As I thought of Laura I thought of Michael Roy, my movement teacher from Australia and an ex-Merce Cunningham dancer. He had told me during my school days I would do well because I was both “gorgeous and hysterical.” Michael had reminded us that we only got one body, and so it was our job to take care of it. The man had always given me “A’s,” but if he could see me now he would give me a big old “F” for fail on that basic life test.
After Michael Roy came the thought of my actor ex, Ben. Before doing New York, Ben had done Chicago. While a spoiled trust fund idiot, Ben said one thing that stuck with me, “You picked the hardest profession there is. You have enough against you. Don’t give yourself anymore problems.”
Here I was, thinking I had come so far when really I wasn’t so far from the same mess I was when I was a little fireball starting her journey. Maybe the little fireball wasn’t all bad, she got me this far and she proved a lot of dissenters wrong. That same little fireball grew into a working performer and published novelist. Not many of her naysayers have the same bragging rights. Not to mention a lot of her old teachers are proud when she tells them she is a working performer. They might question why she speaks in third person, but she knows she had a lot of people cheering for her and still does.

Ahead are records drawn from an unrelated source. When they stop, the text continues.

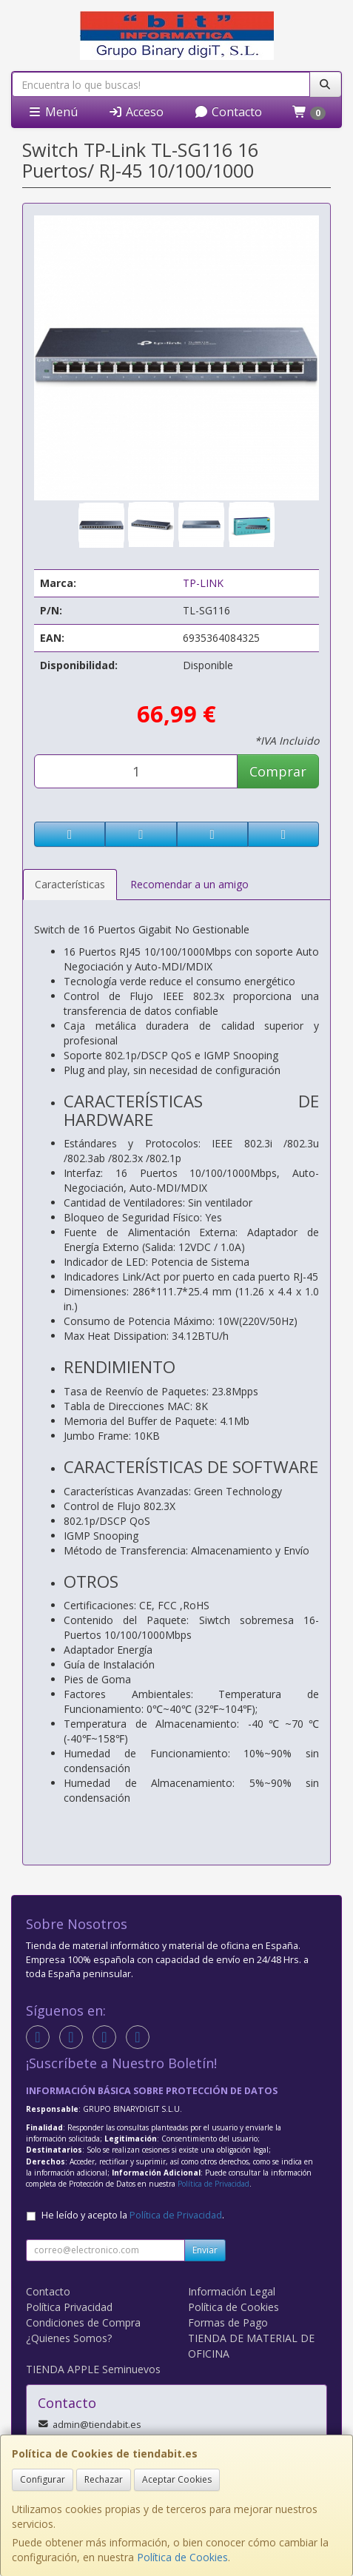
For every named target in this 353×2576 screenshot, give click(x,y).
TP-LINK (203, 583)
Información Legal (231, 2291)
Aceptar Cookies (177, 2479)
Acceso (136, 112)
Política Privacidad (69, 2307)
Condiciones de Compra (83, 2322)
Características (70, 884)
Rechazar (103, 2479)
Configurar (42, 2479)
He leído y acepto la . (132, 2215)
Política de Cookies (182, 2557)
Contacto (228, 112)
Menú (52, 112)
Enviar (205, 2250)
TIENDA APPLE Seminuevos (93, 2369)
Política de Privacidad (213, 2183)
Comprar (277, 771)
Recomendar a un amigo (189, 884)
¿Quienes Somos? (69, 2338)
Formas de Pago (228, 2322)
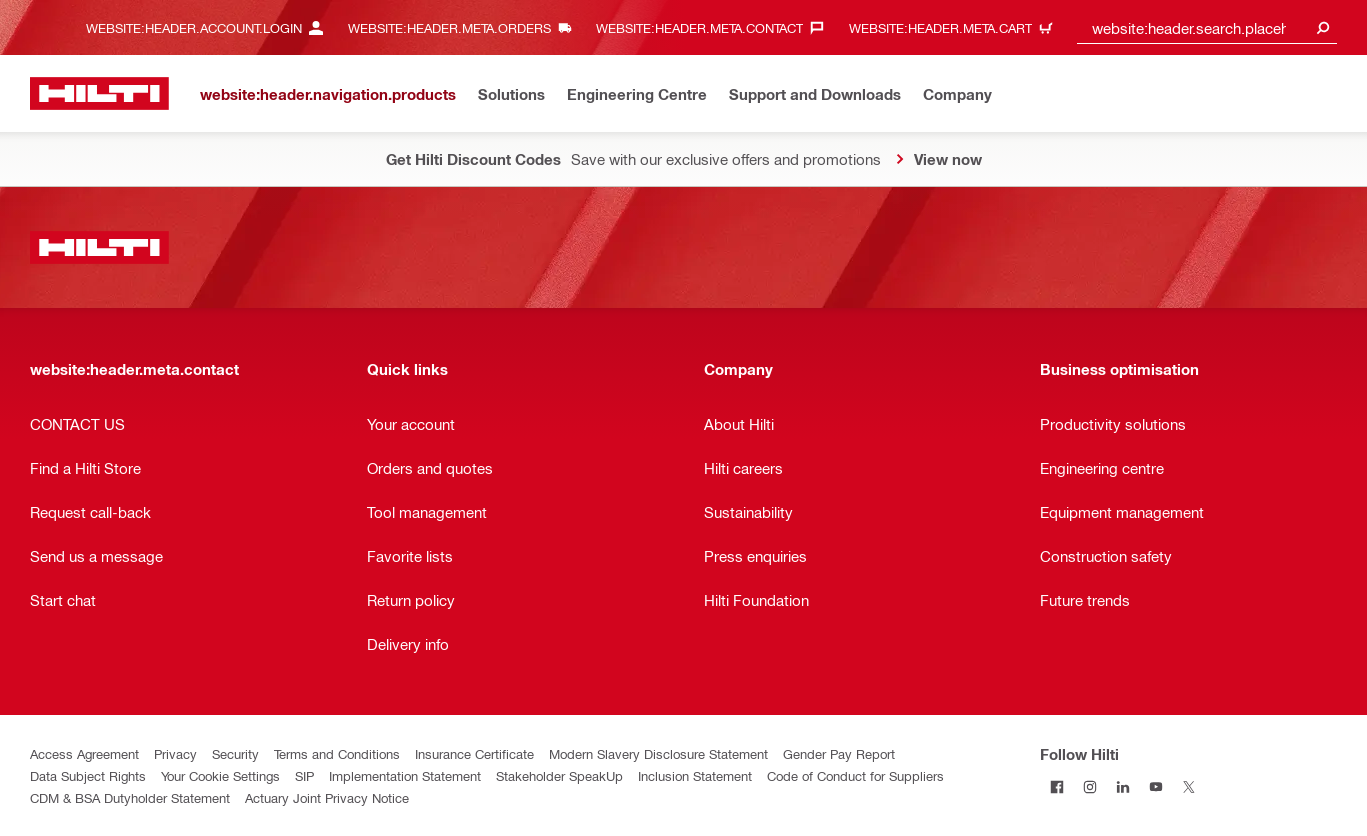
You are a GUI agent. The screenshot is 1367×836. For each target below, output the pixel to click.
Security (235, 753)
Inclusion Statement (695, 775)
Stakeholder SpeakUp (559, 775)
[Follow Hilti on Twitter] (1188, 786)
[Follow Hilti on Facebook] (1056, 786)
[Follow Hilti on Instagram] (1089, 786)
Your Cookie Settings (220, 775)
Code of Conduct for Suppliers (855, 775)
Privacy (175, 753)
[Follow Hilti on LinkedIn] (1122, 786)
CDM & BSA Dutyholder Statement (130, 797)
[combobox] (1207, 27)
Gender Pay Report (839, 753)
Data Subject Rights (88, 775)
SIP (304, 775)
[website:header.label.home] (99, 93)
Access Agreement (84, 753)
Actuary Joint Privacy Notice (327, 797)
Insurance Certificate (474, 753)
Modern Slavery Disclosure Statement (658, 753)
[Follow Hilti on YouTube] (1155, 786)
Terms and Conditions (337, 753)
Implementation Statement (405, 775)
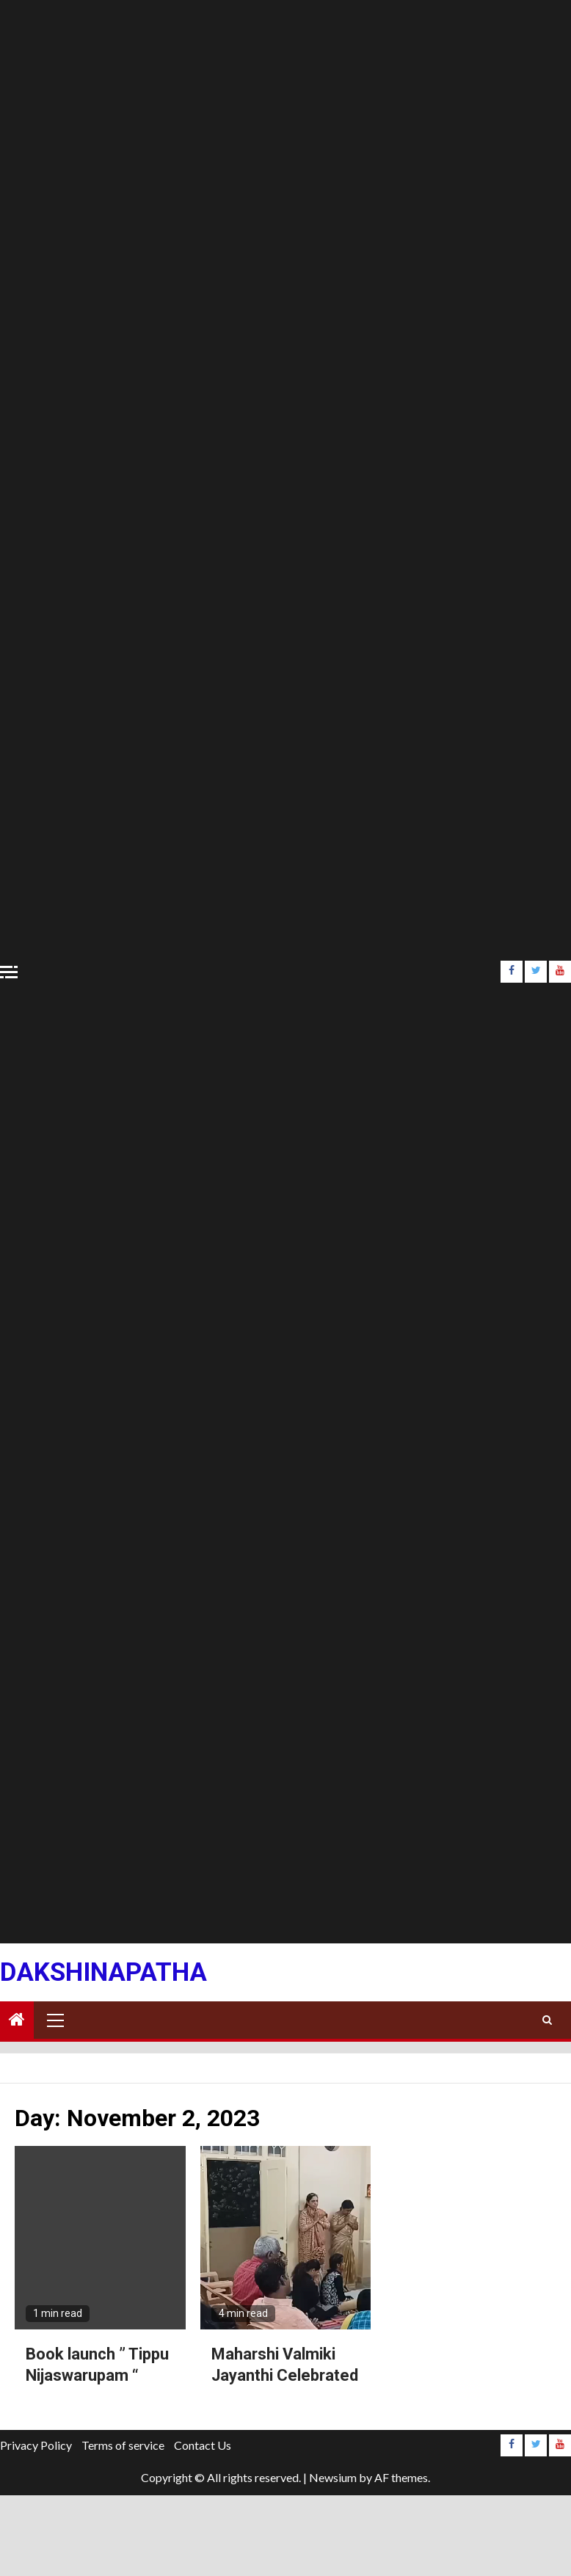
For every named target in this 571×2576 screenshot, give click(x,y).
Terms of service (122, 2445)
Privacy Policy (36, 2445)
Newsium (333, 2477)
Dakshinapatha (103, 1972)
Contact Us (202, 2445)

Being a working artist is a gift, and so was turning 30. I know I am finally hitting my stride after an arduous climb and a lot of hard work. To keep on track, I am becoming educated about nutrition and am painstakingly eating sensibly. I am accepting things don’t happen when I want. Maybe it’s why I am a puppeteer and writer, it gives me my control fix. However, when one receives a gift they should say thank you. So I thank the universe by eating well, getting plenty of rest, and taking care of my body.
Somewhere, an old studio teacher of mine, probably Rob who taught Thai Chi, is laughing and saying, “Ahhhh grasshopper.”